The teenage mother did not learn the reality of birth until the age of fourteen.

Despite the many challenges she faces, Chloe Dohert’s dream of becoming a teacher has come true.

For the first time since the statistics were compiled, the number of teenage girls giving birth in Northern Ireland fell below 500 in 2020, compared to 1,170 in 2001.

Chloe, now 21 and originally from cholera, overcame her fears by telling her parents about her peers’ reactions and how she overcame obstacles and flew into her sophomore year of college, learning to become a teacher.

He said: When I heard this I kept thinking, my life is over, what will my family say? It’s “what will people think of me?”

“I remember everyone in the school hallways whispering about me, people who make Instagram profiles and call them ‘TeenMum2017’ and post pictures of their pets.

“I was too afraid to go to school, but I knew I had to do it if I wanted to become the teacher of my dreams, even if I wasn’t going to do it alone.

“No woman had ever been pregnant, but rumors spread. The words that hurt me the most were ‘tavara’, ‘simple’ and ‘whore’ because only I knew I was having sex for the first time, which made me pregnant, and it could have happened. This is easily for the other girls who called me in. These are the names, but that didn’t happen.

Nine months into carrying the baby, Khloe gave birth to a son named Seadach, and she was expecting more challenges.

She said, ‘I refused to leave the house in uniform when my child was with me because I felt uncomfortable. It has always been seen as a ‘child raising a child’. I did not dare speak of the life of a mother in school, which, without looking back, I should have shared .

“Despite all that judgment, I knew I only cared about one thing, and that was my child: If he thinks I’m a good mother, that matters.

“Adapting to becoming a mother wasn’t a big deal, I grew up surrounded by kids and had the support of the best family around.

“I hated just second-guessing my decisions and what I was doing with my little boy.



Chloe and his son Sayadish

“Trying to juggle this new home with school life and adolescence was difficult, especially since I didn’t want to leave the child as soon as he got home from school, probably because I wasn’t with him during the day.

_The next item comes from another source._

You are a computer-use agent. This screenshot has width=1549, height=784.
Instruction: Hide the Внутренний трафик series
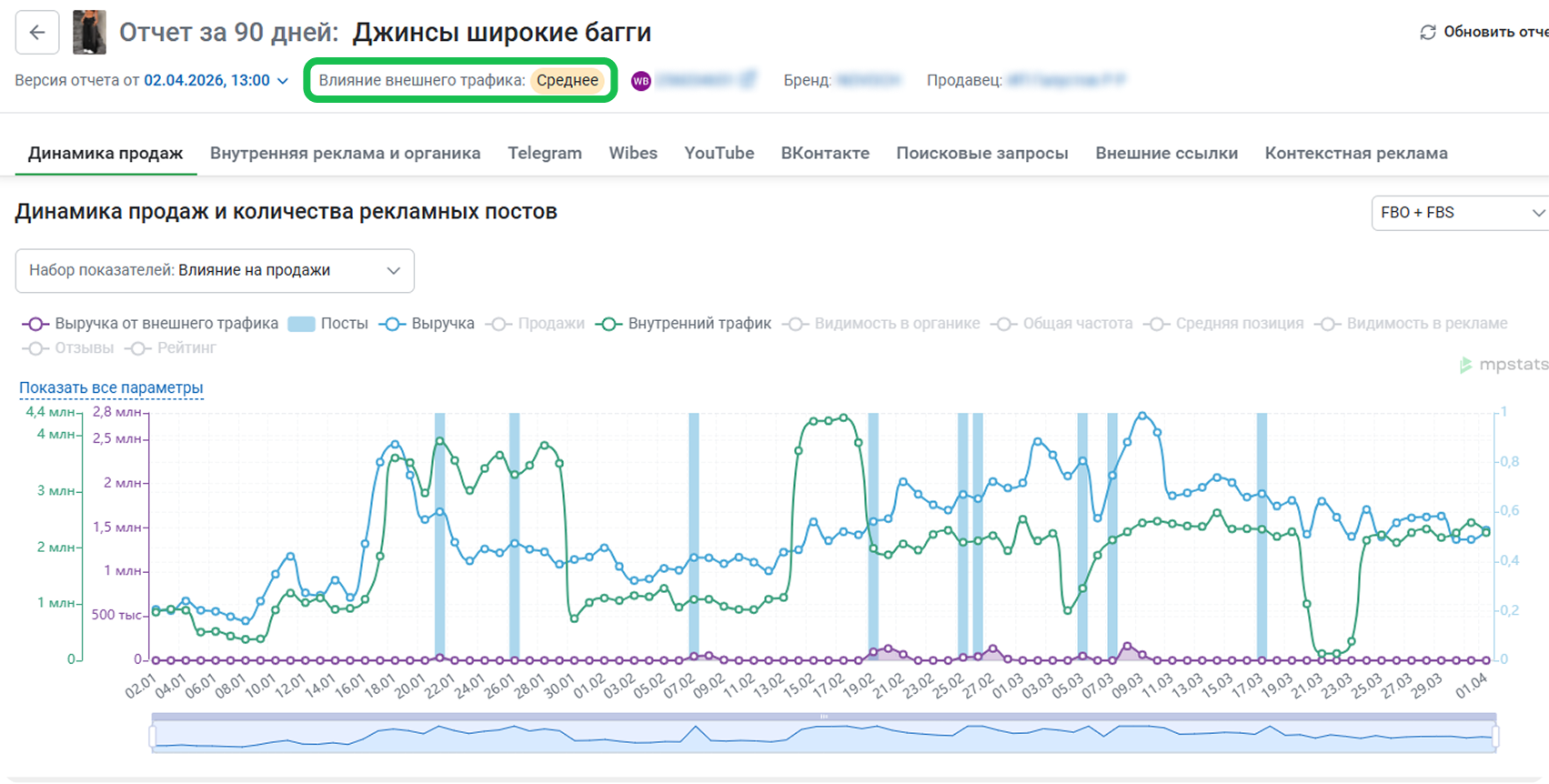point(684,324)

“I had to sacrifice one and it was a simple decision. I said goodbye to my teenage years and social life and focused only on school and my new boyfriend. My sleepless nights and waking up to school the next morning weren’t perfect, but I did.”

Chloe is now in her second year at Stranelles University.

He said, “I was able to live a wonderful life with my mum and school. I left education with 10 GCSEs, all grades A and B. Then I went to another school and was able to get A level 3 with grades A*, A and B.

“I am now in my second year in Stranmillis, Belfast. I am studying International Relations after primary school, so I am close to realizing the dream I had when I was 15, which is to become a teacher.

She said, “I’ve been recognized as one of Colleen’s ‘teen moms’. I look back and think how proud I have been all these years.”

practical support

School Age Mother Coordinator Adele Fulton was part of the project that helped Chloe work with the Department of Education.

She said: “SAM provides guidance and support to schools, families and other stakeholders/professionals to ensure that young women who wish to continue their schooling while pregnant or childbearing can do so.

“The young women I was helping had no intention of becoming pregnant. They and their families expressed very overwhelming feelings of fear, shock, rejection, anxiety, confusion and the future in general.

“I wish Chloe success in her studies and in her life. She is a wonderful mother and I have no doubts that she will be a wonderful teacher.”

Kara Hunter, MLA at SDLP, believes that any stigma associated with teenage pregnancy should be a thing of the past.

“Any stigma surrounding teenage pregnancy must be rooted in the past,” he said. “We need to provide comprehensive health, education and financial support services and create a positive environment for both mother and child.”